[start PROVIDED RECORDS]

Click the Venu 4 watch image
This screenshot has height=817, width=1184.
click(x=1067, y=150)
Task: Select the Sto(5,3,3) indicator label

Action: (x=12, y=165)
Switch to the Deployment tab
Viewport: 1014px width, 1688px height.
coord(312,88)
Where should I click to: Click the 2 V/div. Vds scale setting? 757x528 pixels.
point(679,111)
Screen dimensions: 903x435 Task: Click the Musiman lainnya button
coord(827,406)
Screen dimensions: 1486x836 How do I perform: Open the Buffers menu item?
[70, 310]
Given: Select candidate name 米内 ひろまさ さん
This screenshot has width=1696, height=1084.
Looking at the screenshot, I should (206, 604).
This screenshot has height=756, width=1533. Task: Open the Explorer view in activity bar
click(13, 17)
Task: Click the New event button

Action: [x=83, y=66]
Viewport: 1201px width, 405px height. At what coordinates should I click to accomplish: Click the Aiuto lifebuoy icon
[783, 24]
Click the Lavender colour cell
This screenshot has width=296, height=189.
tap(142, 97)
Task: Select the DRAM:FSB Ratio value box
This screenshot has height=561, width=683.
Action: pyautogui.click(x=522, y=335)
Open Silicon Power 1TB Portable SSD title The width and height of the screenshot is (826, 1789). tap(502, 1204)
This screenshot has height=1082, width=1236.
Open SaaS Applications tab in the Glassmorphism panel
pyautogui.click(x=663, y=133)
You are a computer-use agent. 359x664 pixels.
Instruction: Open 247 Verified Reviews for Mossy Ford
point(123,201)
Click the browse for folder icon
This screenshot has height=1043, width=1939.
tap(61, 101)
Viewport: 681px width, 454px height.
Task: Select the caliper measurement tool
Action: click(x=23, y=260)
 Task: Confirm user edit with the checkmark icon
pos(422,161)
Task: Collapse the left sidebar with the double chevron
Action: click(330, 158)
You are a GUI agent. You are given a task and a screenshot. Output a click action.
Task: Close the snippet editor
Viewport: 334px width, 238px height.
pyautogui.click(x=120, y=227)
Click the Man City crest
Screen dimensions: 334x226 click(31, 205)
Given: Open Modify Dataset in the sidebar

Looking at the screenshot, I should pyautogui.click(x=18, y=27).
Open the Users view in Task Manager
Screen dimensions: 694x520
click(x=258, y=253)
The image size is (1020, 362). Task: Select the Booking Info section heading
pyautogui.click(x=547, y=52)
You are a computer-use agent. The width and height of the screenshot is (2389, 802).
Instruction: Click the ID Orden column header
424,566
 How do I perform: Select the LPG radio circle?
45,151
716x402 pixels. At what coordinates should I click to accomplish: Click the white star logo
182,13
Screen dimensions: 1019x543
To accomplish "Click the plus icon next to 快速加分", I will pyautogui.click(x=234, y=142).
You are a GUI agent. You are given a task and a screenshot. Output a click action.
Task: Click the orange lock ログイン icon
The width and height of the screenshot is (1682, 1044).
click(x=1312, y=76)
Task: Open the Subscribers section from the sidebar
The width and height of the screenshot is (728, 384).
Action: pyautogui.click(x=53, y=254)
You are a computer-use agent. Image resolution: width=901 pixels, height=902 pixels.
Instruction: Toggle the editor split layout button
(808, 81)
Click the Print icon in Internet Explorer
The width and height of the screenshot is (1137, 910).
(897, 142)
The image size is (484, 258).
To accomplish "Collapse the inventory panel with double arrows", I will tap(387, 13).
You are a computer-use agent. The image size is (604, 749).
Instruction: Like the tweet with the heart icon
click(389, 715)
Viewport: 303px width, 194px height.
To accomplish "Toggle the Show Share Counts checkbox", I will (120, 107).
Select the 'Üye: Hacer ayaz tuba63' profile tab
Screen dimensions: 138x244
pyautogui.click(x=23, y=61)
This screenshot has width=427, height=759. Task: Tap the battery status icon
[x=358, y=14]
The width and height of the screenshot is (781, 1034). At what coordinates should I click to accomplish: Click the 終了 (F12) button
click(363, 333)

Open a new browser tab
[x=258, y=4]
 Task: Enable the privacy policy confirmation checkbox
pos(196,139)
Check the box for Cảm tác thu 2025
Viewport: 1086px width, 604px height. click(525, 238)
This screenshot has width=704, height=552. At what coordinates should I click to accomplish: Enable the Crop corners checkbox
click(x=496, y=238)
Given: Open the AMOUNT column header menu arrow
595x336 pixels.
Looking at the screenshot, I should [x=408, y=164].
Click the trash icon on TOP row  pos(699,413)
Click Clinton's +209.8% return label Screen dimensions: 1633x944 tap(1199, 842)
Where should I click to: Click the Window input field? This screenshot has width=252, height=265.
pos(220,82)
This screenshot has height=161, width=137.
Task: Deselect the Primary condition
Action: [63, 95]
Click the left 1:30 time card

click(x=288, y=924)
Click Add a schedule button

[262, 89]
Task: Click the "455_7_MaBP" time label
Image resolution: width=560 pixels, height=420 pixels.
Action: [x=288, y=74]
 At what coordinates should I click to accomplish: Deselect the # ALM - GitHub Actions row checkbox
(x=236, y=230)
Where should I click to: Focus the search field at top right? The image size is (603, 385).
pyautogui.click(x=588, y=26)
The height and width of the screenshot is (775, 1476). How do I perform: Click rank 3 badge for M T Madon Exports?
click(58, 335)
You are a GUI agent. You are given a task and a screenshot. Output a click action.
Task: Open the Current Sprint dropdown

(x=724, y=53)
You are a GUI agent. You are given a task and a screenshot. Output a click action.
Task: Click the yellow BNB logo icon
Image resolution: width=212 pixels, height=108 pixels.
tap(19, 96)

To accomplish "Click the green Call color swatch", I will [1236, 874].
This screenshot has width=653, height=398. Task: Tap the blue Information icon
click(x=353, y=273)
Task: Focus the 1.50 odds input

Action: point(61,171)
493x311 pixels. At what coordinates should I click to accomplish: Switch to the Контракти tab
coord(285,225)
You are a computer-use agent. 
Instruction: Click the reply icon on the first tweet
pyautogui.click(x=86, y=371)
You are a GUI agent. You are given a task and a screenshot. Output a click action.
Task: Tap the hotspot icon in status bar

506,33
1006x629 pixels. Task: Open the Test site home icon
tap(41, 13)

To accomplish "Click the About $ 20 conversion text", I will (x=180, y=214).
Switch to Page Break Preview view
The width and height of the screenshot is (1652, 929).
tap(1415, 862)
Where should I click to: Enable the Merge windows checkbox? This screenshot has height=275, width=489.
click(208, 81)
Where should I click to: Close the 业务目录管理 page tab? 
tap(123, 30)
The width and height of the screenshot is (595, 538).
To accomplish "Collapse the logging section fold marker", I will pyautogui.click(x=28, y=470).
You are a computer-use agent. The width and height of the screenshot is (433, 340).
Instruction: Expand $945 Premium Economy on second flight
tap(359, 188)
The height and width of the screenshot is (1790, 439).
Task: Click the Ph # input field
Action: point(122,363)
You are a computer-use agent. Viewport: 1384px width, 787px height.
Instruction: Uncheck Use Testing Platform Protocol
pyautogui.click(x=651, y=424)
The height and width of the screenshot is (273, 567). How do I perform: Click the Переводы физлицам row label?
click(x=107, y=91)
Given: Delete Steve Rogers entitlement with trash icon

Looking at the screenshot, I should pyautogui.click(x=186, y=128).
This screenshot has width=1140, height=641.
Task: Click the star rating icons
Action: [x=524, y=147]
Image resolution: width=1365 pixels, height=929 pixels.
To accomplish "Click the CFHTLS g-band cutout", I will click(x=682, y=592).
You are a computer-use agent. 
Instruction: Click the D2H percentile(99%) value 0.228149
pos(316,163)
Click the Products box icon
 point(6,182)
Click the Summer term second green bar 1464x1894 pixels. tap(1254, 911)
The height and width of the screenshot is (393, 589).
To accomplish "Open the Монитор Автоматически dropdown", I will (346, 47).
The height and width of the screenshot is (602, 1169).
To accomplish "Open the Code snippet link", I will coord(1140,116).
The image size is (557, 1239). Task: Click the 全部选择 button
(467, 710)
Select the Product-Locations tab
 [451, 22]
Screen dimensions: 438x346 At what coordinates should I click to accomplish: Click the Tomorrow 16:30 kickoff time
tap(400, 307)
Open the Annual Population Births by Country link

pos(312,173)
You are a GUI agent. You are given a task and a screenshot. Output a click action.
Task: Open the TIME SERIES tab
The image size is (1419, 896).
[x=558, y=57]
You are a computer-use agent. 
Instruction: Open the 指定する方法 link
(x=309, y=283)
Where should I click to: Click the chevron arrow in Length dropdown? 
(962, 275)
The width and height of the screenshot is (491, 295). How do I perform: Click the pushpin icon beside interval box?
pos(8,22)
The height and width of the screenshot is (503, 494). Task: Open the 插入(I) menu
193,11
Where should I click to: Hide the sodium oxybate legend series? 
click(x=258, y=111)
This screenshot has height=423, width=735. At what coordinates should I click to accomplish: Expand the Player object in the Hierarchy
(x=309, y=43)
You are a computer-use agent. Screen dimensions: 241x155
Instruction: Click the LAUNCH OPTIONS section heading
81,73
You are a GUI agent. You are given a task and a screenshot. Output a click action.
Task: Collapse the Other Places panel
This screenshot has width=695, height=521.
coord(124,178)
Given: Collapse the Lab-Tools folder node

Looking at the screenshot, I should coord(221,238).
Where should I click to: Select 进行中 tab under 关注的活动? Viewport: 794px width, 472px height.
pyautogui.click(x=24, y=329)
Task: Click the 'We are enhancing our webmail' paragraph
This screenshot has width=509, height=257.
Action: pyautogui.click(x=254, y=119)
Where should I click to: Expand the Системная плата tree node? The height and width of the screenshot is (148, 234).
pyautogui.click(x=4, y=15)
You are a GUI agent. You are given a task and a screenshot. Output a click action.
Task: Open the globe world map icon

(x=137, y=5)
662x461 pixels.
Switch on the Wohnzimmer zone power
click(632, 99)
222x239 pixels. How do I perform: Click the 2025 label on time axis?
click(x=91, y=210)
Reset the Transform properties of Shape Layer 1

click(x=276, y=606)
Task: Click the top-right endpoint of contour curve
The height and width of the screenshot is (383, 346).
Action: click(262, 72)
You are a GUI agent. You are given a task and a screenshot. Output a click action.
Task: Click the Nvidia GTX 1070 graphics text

[end PROVIDED RECORDS]

_PROBLEM DETAILS_
Format the material above as a numbered list, running from its first line up to and including the line with "Open Silicon Power". Omit any blank lines.

_TASK OUTPUT_
1. Click the Venu 4 watch image
2. This screenshot has height=817, width=1184.
3. click(x=1067, y=150)
4. Task: Select the Sto(5,3,3) indicator label
5. Action: (x=12, y=165)
6. Switch to the Deployment tab
7. Viewport: 1014px width, 1688px height.
8. coord(312,88)
9. Where should I click to: Click the 2 V/div. Vds scale setting? 757x528 pixels.
10. point(679,111)
11. Screen dimensions: 903x435 Task: Click the Musiman lainnya button
12. coord(827,406)
13. Screen dimensions: 1486x836 How do I perform: Open the Buffers menu item?
14. [70, 310]
15. Given: Select candidate name 米内 ひろまさ さん
16. This screenshot has width=1696, height=1084.
17. Looking at the screenshot, I should (206, 604).
18. This screenshot has height=756, width=1533. Task: Open the Explorer view in activity bar
19. click(13, 17)
20. Task: Click the New event button
21. Action: [x=83, y=66]
22. Viewport: 1201px width, 405px height. At what coordinates should I click to accomplish: Click the Aiuto lifebuoy icon
23. [783, 24]
24. Click the Lavender colour cell
25. This screenshot has width=296, height=189.
26. tap(142, 97)
27. Task: Select the DRAM:FSB Ratio value box
28. This screenshot has height=561, width=683.
29. Action: pyautogui.click(x=522, y=335)
30. Open Silicon Power 1TB Portable SSD title The width and height of the screenshot is (826, 1789). tap(502, 1204)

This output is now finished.